From Scores to Decisions - Oliver Hennhoefer

Anomaly detectors often stop at a score. The score may rank observations in a useful way, but it does not say what level of evidence should trigger an action, nor how often that action is expected to be wrong under a stated reference condition.

Conformal inference is useful here because it gives a way to turn a score into a calibrated quantity. In anomaly detection, that often means converting a raw anomaly score (s(x)) into a p-value relative to calibration data:

p(x) = \frac{1 + \sum_{i=1}^{n} \mathbf{1}\{s_i \ge s(x)\}}{n + 1}.

The resulting value is not magic, and it still depends on the assumptions behind the calibration set, but it gives the downstream decision a statistical meaning.

The Software Boundary

For research software, I like the boundary where a library accepts the model’s scores and returns calibrated evidence. That keeps the anomaly detector flexible: it can be a classical method, a neural model, or a domain-specific scoring rule. The calibration layer handles the part that ad hoc thresholds leave implicit.

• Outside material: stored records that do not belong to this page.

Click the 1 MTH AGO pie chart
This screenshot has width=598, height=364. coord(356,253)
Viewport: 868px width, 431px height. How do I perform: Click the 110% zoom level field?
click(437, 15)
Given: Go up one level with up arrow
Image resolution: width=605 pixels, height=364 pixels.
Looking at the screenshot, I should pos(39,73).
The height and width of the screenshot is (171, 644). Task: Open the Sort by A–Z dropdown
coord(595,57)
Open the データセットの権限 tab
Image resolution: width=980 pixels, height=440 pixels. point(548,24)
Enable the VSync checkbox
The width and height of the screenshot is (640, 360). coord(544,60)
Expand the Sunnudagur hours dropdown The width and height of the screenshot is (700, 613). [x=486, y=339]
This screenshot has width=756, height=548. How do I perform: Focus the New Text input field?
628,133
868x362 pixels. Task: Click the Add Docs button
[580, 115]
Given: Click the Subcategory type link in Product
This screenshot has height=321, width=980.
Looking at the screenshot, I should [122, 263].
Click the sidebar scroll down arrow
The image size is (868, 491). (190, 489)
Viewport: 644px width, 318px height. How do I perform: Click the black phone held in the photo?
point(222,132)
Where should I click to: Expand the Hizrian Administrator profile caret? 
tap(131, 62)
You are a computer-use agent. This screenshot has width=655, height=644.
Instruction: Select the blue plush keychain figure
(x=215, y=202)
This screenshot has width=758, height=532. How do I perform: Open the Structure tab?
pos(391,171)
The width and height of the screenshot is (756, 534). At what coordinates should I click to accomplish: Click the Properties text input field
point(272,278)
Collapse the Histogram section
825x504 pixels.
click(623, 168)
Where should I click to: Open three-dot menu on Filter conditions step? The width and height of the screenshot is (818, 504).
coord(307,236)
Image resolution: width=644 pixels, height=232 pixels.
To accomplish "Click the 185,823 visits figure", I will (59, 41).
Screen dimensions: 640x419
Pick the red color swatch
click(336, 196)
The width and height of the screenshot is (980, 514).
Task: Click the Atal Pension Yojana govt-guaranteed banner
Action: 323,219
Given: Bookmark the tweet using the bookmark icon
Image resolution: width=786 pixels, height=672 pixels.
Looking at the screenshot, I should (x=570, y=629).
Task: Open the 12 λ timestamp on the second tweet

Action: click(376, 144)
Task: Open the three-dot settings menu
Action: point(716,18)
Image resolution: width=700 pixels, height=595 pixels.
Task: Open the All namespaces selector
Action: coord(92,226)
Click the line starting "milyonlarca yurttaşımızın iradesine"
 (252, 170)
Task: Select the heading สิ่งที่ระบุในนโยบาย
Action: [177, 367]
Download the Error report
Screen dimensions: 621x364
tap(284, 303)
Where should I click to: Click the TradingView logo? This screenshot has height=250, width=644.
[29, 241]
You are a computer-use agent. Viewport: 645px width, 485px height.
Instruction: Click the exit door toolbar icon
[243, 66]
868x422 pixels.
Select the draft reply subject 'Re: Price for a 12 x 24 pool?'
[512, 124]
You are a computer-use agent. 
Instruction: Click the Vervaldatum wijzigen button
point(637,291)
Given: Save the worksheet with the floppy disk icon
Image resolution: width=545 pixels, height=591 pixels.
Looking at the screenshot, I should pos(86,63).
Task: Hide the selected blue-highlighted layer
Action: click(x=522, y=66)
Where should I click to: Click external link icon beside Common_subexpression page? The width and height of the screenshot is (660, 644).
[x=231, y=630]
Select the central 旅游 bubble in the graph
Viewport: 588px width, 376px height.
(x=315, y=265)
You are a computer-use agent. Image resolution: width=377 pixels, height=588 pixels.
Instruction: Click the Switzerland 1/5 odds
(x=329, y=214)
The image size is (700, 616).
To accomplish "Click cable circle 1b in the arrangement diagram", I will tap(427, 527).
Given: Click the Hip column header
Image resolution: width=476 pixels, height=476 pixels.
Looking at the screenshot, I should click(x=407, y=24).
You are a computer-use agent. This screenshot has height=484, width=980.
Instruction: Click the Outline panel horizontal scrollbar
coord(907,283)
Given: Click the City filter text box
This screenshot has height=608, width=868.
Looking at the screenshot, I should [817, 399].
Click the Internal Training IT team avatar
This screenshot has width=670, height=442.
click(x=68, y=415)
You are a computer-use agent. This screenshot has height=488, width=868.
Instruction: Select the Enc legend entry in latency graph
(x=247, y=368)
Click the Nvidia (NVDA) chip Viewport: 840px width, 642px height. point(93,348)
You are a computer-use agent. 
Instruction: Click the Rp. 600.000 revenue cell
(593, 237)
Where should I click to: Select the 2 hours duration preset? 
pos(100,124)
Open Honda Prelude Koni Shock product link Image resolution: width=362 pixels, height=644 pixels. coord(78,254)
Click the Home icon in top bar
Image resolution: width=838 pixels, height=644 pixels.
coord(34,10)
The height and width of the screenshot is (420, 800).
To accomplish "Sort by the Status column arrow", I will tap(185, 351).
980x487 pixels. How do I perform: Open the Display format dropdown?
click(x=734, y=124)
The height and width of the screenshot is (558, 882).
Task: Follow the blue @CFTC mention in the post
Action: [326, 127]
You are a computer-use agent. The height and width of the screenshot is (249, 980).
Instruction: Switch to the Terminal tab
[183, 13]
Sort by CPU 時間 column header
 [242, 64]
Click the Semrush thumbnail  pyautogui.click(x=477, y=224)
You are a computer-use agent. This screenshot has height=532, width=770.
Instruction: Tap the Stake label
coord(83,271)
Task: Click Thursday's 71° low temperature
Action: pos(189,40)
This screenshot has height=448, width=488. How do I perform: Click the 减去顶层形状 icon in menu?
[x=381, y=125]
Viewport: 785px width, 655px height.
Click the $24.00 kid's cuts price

This is the design direction behind nonconform: keep the scoring model separate, expose the calibration assumptions clearly, and make the final decision rule inspectable.

Sequential Settings

The same issue appears when tests arrive over time. A single threshold can look reasonable in isolation and still behave poorly when repeated decisions accumulate. Online FDR procedures address that by controlling the error rate across a stream of hypotheses, adapting the available testing budget as evidence arrives.

The common thread is simple: scores are useful, but decisions need accounting. Good APIs should make that accounting visible.